(Pixel coordinate grounding data)

>>>

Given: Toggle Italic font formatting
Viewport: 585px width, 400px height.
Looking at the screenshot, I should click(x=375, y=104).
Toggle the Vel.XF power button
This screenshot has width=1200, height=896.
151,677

<<<

(The task): Please output the records once more, exactly as they were written.

(Task solution):
Given: Toggle Italic font formatting
Viewport: 585px width, 400px height.
Looking at the screenshot, I should click(x=375, y=104).
Toggle the Vel.XF power button
This screenshot has width=1200, height=896.
151,677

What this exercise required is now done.